---------- INPUT RECORDS

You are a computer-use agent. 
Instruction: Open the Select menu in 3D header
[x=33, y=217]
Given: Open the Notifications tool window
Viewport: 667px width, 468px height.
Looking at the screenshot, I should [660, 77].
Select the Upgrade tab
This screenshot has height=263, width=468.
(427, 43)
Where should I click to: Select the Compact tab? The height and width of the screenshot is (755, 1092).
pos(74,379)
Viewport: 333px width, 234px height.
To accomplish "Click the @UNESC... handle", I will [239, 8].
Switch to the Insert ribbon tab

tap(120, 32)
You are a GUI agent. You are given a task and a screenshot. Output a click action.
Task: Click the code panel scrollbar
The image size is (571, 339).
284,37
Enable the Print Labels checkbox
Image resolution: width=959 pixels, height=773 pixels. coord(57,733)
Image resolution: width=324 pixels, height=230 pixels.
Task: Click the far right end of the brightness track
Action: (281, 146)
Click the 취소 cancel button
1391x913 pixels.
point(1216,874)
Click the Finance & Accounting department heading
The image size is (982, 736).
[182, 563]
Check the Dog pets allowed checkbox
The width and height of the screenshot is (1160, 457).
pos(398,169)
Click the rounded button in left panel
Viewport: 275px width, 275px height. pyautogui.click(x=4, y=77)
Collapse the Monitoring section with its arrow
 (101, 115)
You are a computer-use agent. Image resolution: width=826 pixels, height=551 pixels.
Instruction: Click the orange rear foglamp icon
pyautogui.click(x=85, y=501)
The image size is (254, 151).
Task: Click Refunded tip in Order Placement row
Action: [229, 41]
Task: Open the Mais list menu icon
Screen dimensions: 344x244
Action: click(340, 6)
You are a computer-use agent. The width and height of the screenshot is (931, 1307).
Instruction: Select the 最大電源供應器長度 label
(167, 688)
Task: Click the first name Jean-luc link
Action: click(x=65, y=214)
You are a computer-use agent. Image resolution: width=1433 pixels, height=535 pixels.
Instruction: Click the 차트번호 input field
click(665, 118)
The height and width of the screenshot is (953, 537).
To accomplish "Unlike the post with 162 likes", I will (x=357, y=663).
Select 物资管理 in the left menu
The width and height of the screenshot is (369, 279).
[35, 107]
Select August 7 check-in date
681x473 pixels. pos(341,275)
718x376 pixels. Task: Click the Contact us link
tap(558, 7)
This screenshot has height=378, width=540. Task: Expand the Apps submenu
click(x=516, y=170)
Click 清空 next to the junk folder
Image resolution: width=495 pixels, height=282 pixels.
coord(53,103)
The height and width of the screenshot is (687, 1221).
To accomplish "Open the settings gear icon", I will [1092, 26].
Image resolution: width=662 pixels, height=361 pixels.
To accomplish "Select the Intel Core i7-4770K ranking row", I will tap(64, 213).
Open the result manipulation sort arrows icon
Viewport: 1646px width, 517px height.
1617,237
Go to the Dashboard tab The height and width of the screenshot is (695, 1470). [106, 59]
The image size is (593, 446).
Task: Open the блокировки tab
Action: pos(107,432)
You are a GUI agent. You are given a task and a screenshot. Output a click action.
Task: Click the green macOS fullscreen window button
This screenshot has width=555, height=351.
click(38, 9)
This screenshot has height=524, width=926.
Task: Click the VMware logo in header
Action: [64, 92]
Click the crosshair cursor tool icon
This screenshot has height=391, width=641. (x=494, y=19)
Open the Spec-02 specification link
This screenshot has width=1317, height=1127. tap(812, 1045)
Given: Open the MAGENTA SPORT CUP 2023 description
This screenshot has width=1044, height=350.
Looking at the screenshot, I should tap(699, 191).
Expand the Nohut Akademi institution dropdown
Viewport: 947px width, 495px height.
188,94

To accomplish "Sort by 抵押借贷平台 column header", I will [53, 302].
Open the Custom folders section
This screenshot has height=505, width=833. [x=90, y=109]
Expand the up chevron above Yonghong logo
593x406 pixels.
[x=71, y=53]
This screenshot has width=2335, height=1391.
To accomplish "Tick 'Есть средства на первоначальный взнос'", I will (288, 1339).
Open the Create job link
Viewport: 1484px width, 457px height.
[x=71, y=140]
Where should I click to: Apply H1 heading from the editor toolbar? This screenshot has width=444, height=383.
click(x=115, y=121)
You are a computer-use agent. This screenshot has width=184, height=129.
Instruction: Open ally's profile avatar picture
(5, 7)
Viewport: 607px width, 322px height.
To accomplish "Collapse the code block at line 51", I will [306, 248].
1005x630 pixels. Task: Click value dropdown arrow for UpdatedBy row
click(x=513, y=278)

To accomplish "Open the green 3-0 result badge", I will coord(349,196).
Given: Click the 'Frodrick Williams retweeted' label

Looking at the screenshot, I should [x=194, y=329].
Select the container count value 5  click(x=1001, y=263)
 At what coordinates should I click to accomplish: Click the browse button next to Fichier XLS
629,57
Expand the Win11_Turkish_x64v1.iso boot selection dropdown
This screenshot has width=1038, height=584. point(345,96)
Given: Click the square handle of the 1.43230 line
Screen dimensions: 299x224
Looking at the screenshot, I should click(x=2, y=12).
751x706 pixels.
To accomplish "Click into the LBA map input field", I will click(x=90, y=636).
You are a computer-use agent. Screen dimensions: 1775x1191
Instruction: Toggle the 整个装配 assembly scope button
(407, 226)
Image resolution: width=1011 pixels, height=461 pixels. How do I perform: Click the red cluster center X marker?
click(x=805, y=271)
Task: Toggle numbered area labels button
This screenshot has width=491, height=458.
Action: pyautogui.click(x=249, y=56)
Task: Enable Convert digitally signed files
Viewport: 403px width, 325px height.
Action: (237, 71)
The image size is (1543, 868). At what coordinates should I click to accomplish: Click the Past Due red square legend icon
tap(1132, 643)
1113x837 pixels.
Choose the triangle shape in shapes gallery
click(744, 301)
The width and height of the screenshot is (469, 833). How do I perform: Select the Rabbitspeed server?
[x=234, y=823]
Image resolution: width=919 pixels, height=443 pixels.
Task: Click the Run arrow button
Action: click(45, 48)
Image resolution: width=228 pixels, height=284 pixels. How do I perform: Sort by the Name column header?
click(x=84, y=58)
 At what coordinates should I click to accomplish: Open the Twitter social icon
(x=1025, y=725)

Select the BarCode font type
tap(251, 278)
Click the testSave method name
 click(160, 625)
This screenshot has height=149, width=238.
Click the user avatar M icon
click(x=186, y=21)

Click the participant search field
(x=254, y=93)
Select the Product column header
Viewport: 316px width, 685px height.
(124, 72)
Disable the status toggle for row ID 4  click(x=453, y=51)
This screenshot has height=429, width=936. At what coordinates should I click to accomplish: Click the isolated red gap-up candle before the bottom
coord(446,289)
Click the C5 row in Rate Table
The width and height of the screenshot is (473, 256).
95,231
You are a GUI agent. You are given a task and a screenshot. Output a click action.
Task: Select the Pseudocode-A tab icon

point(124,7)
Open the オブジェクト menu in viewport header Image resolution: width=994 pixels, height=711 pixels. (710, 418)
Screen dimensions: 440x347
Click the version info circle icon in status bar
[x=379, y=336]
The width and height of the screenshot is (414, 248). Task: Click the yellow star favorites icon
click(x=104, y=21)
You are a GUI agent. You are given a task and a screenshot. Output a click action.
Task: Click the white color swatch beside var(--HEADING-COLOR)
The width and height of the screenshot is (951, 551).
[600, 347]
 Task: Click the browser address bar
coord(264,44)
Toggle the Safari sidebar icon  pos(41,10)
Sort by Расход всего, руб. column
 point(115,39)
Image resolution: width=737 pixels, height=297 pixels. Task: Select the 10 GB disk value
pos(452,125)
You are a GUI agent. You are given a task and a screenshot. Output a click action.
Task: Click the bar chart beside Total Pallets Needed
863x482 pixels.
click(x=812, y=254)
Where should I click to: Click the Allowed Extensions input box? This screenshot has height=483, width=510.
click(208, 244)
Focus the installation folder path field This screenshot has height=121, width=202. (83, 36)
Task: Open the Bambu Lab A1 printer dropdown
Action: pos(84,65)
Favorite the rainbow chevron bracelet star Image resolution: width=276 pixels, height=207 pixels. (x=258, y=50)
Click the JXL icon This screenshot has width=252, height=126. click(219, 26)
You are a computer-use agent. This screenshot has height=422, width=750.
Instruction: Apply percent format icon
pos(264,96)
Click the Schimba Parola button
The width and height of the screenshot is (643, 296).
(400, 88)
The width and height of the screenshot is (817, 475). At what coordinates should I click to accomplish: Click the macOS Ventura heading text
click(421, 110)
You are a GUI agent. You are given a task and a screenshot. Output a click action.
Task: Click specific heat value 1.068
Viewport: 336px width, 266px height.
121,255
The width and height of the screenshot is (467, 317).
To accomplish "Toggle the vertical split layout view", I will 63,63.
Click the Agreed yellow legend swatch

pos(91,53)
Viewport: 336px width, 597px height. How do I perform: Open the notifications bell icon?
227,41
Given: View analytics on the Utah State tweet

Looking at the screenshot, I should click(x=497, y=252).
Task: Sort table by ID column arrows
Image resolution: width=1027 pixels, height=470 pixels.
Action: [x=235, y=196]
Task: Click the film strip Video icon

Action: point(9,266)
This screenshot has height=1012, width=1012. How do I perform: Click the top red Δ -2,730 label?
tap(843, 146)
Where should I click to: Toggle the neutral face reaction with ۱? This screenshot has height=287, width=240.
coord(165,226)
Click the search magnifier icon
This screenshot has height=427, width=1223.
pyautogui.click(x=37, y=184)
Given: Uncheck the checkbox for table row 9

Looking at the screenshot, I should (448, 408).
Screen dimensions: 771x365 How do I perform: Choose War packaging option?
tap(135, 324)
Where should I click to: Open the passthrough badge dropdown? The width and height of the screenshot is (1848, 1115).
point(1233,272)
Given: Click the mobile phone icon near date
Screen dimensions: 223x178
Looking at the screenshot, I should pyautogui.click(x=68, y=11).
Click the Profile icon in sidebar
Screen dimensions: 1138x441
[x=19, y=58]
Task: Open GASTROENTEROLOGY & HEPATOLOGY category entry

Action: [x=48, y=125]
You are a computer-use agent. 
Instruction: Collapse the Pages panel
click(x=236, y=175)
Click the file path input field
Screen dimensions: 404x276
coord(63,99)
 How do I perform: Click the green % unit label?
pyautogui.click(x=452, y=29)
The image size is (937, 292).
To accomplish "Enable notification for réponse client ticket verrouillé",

--------------------

- _PROBLEM DETAILS_: Find every line in the rows above that contains the word "column" and copy each one out. Case counts.

- _RIGHT ANSWER_:
To accomplish "Sort by 抵押借贷平台 column header", I will [53, 302].
Image resolution: width=228 pixels, height=284 pixels. How do I perform: Sort by the Name column header?
Select the Product column header
Sort by Расход всего, руб. column
Task: Sort table by ID column arrows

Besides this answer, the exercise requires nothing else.